Exercise goal>
Emit an exact copy of the lines running from the start of the records to the line containing "Open the volume faders icon on Player 3", both included.

###

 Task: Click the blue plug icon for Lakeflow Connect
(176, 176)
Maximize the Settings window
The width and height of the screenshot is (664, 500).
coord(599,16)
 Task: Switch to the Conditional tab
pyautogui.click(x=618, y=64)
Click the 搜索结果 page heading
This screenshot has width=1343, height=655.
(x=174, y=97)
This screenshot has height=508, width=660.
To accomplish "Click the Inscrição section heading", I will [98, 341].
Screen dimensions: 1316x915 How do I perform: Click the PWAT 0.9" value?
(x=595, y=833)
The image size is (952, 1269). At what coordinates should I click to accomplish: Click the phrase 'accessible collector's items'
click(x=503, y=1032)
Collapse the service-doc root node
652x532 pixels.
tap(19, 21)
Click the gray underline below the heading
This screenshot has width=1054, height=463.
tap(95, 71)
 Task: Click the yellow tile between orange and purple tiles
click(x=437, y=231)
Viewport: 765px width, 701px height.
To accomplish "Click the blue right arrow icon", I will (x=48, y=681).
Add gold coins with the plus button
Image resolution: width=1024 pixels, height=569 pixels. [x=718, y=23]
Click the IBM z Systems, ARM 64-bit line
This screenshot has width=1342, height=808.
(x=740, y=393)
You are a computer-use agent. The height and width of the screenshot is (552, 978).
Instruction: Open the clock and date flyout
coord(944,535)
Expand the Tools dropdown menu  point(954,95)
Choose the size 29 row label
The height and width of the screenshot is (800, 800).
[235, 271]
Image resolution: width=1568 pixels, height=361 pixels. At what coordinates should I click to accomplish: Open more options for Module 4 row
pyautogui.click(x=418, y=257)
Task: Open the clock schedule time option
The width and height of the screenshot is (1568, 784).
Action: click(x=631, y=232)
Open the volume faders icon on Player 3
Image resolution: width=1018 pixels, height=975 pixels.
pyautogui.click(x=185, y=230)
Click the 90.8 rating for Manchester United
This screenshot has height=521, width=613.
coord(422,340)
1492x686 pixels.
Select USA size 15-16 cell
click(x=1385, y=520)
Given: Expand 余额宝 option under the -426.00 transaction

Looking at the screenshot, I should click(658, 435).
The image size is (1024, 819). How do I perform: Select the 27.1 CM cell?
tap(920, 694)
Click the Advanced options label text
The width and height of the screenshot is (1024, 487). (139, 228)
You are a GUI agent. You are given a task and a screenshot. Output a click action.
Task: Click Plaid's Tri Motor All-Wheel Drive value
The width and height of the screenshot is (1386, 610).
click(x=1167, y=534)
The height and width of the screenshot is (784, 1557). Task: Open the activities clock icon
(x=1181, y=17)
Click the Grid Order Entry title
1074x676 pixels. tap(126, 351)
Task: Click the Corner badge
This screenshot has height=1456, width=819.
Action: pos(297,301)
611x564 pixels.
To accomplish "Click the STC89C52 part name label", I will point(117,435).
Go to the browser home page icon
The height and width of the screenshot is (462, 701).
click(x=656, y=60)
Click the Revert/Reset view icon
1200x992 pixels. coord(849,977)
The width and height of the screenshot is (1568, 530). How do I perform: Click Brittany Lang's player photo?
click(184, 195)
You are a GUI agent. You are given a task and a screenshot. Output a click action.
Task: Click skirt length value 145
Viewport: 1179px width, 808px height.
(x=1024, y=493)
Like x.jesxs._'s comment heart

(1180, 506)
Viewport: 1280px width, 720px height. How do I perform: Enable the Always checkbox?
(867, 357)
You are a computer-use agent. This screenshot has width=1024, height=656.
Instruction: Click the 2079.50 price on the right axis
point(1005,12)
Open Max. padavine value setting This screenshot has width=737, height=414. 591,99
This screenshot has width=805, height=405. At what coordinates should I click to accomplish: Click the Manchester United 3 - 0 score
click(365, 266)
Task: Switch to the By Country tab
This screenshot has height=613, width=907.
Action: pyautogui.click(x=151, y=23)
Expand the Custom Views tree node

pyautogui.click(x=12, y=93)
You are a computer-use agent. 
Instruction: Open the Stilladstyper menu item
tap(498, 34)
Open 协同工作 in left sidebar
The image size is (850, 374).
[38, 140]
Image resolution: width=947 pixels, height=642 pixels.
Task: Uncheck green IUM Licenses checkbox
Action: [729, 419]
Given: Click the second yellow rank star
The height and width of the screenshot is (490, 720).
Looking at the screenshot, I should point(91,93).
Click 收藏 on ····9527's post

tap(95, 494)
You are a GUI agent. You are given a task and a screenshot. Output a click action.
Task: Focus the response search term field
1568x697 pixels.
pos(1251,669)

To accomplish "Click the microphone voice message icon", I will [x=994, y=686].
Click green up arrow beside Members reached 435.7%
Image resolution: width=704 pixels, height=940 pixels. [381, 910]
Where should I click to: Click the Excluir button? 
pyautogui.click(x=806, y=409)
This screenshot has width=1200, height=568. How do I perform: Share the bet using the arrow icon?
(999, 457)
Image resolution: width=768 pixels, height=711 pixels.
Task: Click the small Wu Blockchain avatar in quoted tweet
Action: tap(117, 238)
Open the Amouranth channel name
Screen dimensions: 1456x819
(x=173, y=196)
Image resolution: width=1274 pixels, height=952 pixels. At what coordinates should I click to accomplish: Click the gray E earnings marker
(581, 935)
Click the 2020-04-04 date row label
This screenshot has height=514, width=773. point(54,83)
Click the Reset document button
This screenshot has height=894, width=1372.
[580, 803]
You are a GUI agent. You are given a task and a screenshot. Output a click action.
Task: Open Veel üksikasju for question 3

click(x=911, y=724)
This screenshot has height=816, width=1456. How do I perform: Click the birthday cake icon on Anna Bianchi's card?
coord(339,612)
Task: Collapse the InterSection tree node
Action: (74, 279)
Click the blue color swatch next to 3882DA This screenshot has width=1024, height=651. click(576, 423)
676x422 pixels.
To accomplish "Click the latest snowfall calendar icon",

###

Written response>
 Task: Click the blue plug icon for Lakeflow Connect
(176, 176)
Maximize the Settings window
The width and height of the screenshot is (664, 500).
coord(599,16)
 Task: Switch to the Conditional tab
pyautogui.click(x=618, y=64)
Click the 搜索结果 page heading
This screenshot has width=1343, height=655.
(x=174, y=97)
This screenshot has height=508, width=660.
To accomplish "Click the Inscrição section heading", I will [98, 341].
Screen dimensions: 1316x915 How do I perform: Click the PWAT 0.9" value?
(x=595, y=833)
The image size is (952, 1269). At what coordinates should I click to accomplish: Click the phrase 'accessible collector's items'
click(x=503, y=1032)
Collapse the service-doc root node
652x532 pixels.
tap(19, 21)
Click the gray underline below the heading
This screenshot has width=1054, height=463.
tap(95, 71)
 Task: Click the yellow tile between orange and purple tiles
click(x=437, y=231)
Viewport: 765px width, 701px height.
To accomplish "Click the blue right arrow icon", I will (x=48, y=681).
Add gold coins with the plus button
Image resolution: width=1024 pixels, height=569 pixels. [x=718, y=23]
Click the IBM z Systems, ARM 64-bit line
This screenshot has width=1342, height=808.
(x=740, y=393)
You are a computer-use agent. The height and width of the screenshot is (552, 978).
Instruction: Open the clock and date flyout
coord(944,535)
Expand the Tools dropdown menu  point(954,95)
Choose the size 29 row label
The height and width of the screenshot is (800, 800).
[235, 271]
Image resolution: width=1568 pixels, height=361 pixels. At what coordinates should I click to accomplish: Open more options for Module 4 row
pyautogui.click(x=418, y=257)
Task: Open the clock schedule time option
The width and height of the screenshot is (1568, 784).
Action: click(x=631, y=232)
Open the volume faders icon on Player 3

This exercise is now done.